Find the critical value, if $\sigma$ is known.

Find the critical value, if $\sigma$ is unknown.

$z=-1.282$

$t=-1.363$

Given a random sample of times for a swimming event, the $95\%$ confidence interval for the mean time for this event was found to be $168.5 \lt \mu \lt 177.4.$ Test the claim that the mean time for this event is equal to 170 seconds, using the confidence interval method with $\alpha=0.05$.

$H_0: \mu=170$,

$H_1:\mu\not=170$

Fail to reject $H_0$ because $\mu=170$ is in the confidence interval.

There is not enough evidence to reject the claim that the mean time for this event is equal to 170 seconds.From a given sample of apples a $95\%$ confidence interval for the mean weight was found to be $123.7 \lt \mu \lt 148.5$ grams. Use this confidence interval to test the claim that the mean weight for this kind of apple is 150 grams.

$H_0: \mu=150$

$H_1:\mu\not=150$

Reject $H_0$ because $\mu=150$ is not in the confidence interval.

There is enough evidence to reject the claim that the mean weight for this kind of apple is 150 grams.The average production of peanuts is 3000 pounds per acre. A new plant food has been developed and is tested on 46 individual plots of land. The mean yield in these test plots with the new plant food is 3120 pounds per acre. Assume the population standard deviation is 580 pounds. At $\alpha= 0.05$, test the claim that the average production has increased with the new plant food. Use the $P$-value method.

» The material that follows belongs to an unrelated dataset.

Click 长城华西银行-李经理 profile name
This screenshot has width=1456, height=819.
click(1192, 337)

Assumptions: $n=46\geq 30$ and $\sigma$ is known.

$H_0: \mu=3000$

$H_1: \mu>3000$

Test statistic: z=1.40

$P$-value: .0808

Fail to reject the null hypothesis because the $P$-value is greater than the significance level.

There is not enough evidence to support the claim that the average production has increased with the new plant food.A pasta company wants to determine the average amount of macaroni they are putting in a one-pound box. The weights (in grams) of a sample of 14 boxes is given below. $$\begin{array}{cccccccccccccc} 460&462&458&466&457&455&459&457&458&460&453&459&464&461\cr \end{array}$$ Test the claim that the mean weight of a box is equal to 454 grams (1 pound = 454 grams). Use the critical value method with $\alpha=0.01$.

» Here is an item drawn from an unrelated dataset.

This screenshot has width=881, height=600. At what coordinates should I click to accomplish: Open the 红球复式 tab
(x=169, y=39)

Assumptions: There are no outliers and the distribution is not significantly skewed.

$H_0: \mu=454$

$H_1: \mu\not=454$

Test statistic: $t=5.722$

Critical values: $\pm 3.012$

Reject the null hypothesis because the test statistic is in the rejection region.

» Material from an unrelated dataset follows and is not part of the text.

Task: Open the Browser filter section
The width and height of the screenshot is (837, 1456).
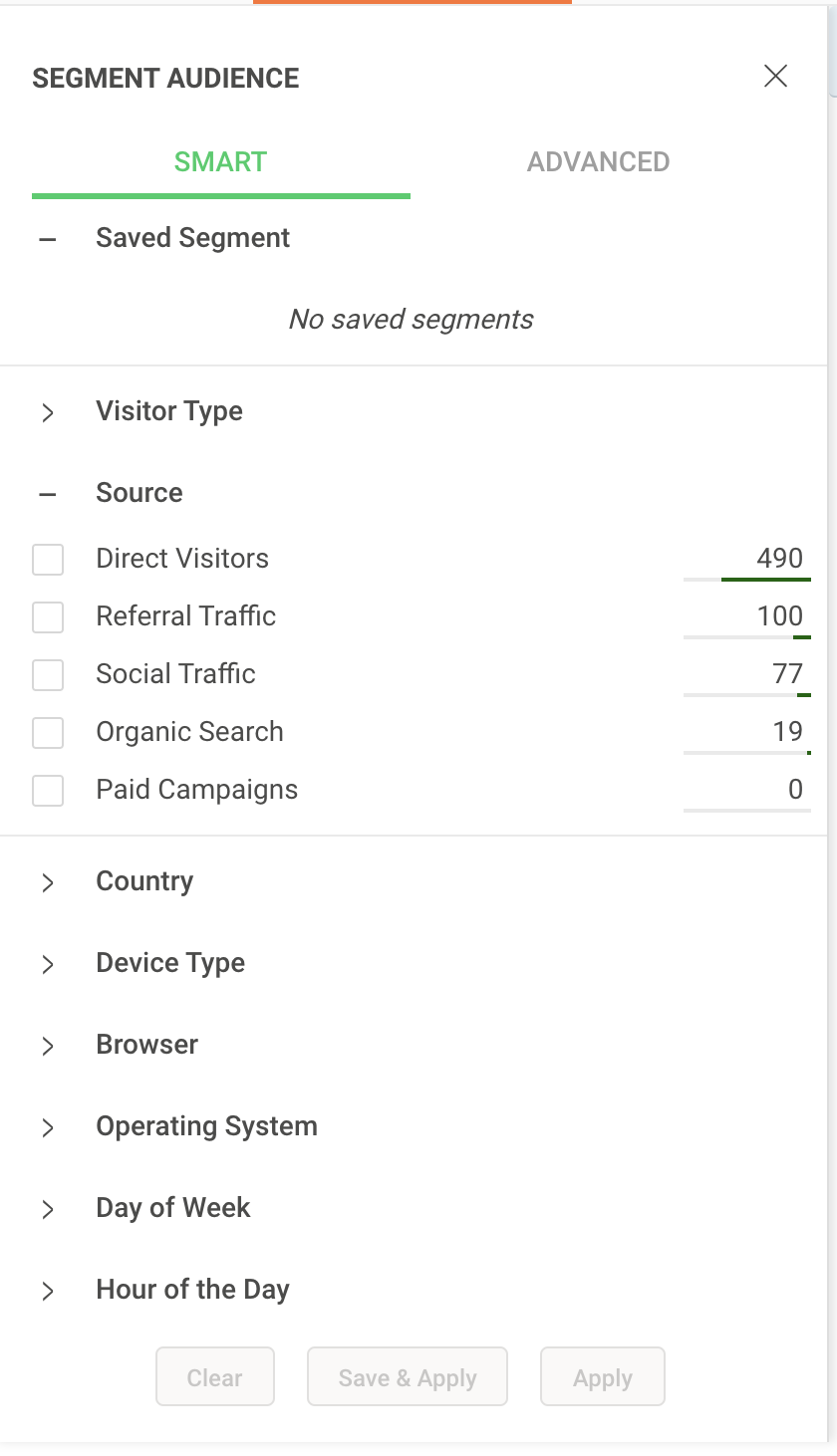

There is enough evidence to reject the claim that the mean weight of a box is equal to 454 grams.Listed below are speeds (mi/h) of randomly selected vehicles measured on a section of highway on a weekday afternoon. Use a 0.05 significance level to test the claim that the mean speed is greater than 65 mi/h. Use the critical value method. $$\begin{array}{cccccccccccccccc} 61&64&65&65&66&66&67&67&67&68&69&69&70&73&74&88 \end{array}$$

Assumptions: There is one outlier. Remove the outlier and the remaining data set is not significantly skewed.

$H_0: \mu=65$

$H_1: \mu>65$

Test statistic: $t=2.7881$

Critical value: 1.761

Reject the null hypothesis because the test statistic is in the rejection region.

There is enough evidence to support the claim that the mean speed is greater than 65 mi/h.Hoping to lure more shoppers downtown, a city builds a new public parking garage in the central business district. The city plans to pay for the structure through parking fees. During a two-month period (44 weekdays), daily fees collected averaged $\$125$, with a standard deviation of $\$15$. The consultant who advised the city on this project predicted that parking revenues would average $\$130$ per day. Test this prediction using the confidence interval method at significance level $0.10$.

Assumptions: $n=44\geq 30$

$H_0: \mu=130$

$H_1: \mu\not=130$

$t_{\alpha/2}=1.679$, $E=3.80$

$121.2 \lt \mu \lt 128.8$

Reject the null hypothesis because 130 is not in the confidence interval.

There is enough evidence to reject the claim that parking revenues would average $\$130$ per day. Revenues seem to be lower.